Ageing has its price & privileges
Though old-age brings its share of medical issues, it also brings its share of amusement as this writer experienced.
BY: Raymon Huang
We often say, “How time flies!” More so when you are ageing, which I am. Indeed, with advancing age, time whizzes by so quickly. The sands of time seem to shift away from us with increasing speed. I can, at 86, testify to all that personally. Six months ago – let alone a year, or two, or three years ago – I felt so much stronger. Now I tread around with so much more care in all I do, even just walking along a pavement.
This is just one of the many prices we have to pay and endure as we age. Some are luckier than others. They are less prone to the possibility of simple everyday accidents. The spectre of physical frailty, and psychological and mental decline and deficiency looms large. It is thus of vital importance that we try to be active all round.
The price of old-age
We know as we age, we face increasing challenges and hazards. On the physical aside, the fear of stumbling and falling is always present. They say the bathroom is the worst place for this to happen. Even outside, just walking along the footpath or pavement can be hazardous. I had personally and painfully experienced this in Ho Chi Minh City, where the pavements are often uneven. And most recently on the golf course. There is also the possibility of being wheelchair-bound or bedridden as a result.
Medically, old-age ailments leading to multiple medical issues – some chronic – can be frightening, with their potentially severe consequences. Some of them, fortunately, are preventable, if we practice prudently what we do, whether eating, drinking or whatever. There are, unfortunately, instances where we have been dutifully exercising our habits with care, and yet we are afflicted by such diseases as dementia, Parkinson’s disease, etc.
Loneliness is one of the real potential consequences of being aged. Yet this is one aspect of old-age receiving one of the least amounts of attention. The psychological consequences of loneliness can be disastrous. A feeling of neglect, rejection and abandonment often sets in. Worse still, the perception of being ostracised. Depression often follows. The actions that such feelings generate can be dangerous and disastrous – a disregard for life. It is therefore important that we keep up with our social activities – like meeting up with friends, attending hobby classes, or, in general, be on the move in the community.

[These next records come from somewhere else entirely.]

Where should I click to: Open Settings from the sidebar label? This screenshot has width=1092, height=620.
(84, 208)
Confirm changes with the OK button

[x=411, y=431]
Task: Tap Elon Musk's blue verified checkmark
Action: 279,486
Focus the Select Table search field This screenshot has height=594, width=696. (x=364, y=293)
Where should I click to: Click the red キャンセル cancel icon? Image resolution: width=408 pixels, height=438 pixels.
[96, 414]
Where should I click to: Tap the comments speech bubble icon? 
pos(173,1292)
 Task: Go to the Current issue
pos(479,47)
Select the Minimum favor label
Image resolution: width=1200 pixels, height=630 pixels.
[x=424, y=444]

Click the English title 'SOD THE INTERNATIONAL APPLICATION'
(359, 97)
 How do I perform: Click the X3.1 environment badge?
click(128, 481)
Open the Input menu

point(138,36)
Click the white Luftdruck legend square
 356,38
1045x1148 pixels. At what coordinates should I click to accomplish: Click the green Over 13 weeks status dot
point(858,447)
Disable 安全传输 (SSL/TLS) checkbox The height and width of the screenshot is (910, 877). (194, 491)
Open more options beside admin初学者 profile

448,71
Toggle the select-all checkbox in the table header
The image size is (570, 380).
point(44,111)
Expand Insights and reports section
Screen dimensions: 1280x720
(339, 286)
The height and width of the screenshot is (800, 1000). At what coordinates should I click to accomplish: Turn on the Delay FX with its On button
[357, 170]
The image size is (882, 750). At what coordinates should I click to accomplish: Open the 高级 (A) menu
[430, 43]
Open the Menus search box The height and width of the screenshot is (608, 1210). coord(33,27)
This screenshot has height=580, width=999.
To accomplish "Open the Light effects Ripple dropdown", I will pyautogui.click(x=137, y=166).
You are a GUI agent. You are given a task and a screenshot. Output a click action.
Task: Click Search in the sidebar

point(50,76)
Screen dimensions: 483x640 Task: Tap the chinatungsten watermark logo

Have I painted a gloomy picture of ageing? But that is the landscape before us, like it or not. Being an ostrich, burying our heads in the sand, serves little purpose.
Not all doom & gloom
Happily, there is always the flip-side of the old-age coin. Indeed, old-age has its privileges too – the happier moments which, at times, bring about a lot of amusement.
When I go by bus or train – although I still drive, I do this often – I have never failed to get a seat offered to me by someone younger. Who says Singapore is an ungracious society? And everywhere I go, I am always an “uncle” or granduncle” to somebody, with help offered to me in all kinds of ways. True, this can have its embarrassing moments too. I was once – in church of all places – mistaken as my good wife’s father! But it was more amusing than hurtful.
At the market, at the hospital, in the shops, I would always get that “special” treatment, that extra courteousness. Often such acts make your day. You feel good to be old.
Again, once in a while, you have moments that make you fidget with some discomfort. There is this young stallholder at Shunfu Market whose vegetable stall I frequent. Without exception he would greet me with the same – “Uncle, what you want to buy?” But one Sunday, not too long ago, he asked, “Ah Pek, what you want to buy?” I was quite taken aback momentarily. Then he realised what he had just said – and we both laughed our hearts out. But he was not wrong.
Another instance – this precocious 12-year-old said, quite nonchalantly, when his father asked him to call me “granduncle”, he then replied – “What’s so grand about him!” Naughty, but, again, not wrong.
There you are: These are my thoughts and some of my personal experiences of being an old man. I do have more time for idling these days – but these are no idle thoughts. There are times when I reflect way back when … when I was much younger – how I used to have visions. Now, I just dream dreams. As an anonymous saying goes, “Age considers; youth ventures”.
Jawaharlal Nehru, the first Prime Minister of India, had this to say: “I am getting old, and the sign of old-age is when I begin to philosophize and ponder over problems which are not of my concern”. Have I been doing that? Yes, and no!
What English philosopher Francis Bacon emphasised cheers me a lot. He said, “Old wood burns best, old wine to drink, old friends to trust, and old authors to read.”
Raymon Huang, 86, has had a full career including being a teacher to the chairman of the Board of Film Censors, and director of marketing for the Singapore Tourism Board. Over the years, he has been active in a number of organisations and today, continues to be active with the Rotary Club of Singapore and RSVP Singapore. He has 11 grandchildren which he affectionately calls “my favourite football team”.
(* This article first appeared in RSVP’s Network magazine and has been reprinted with permission.)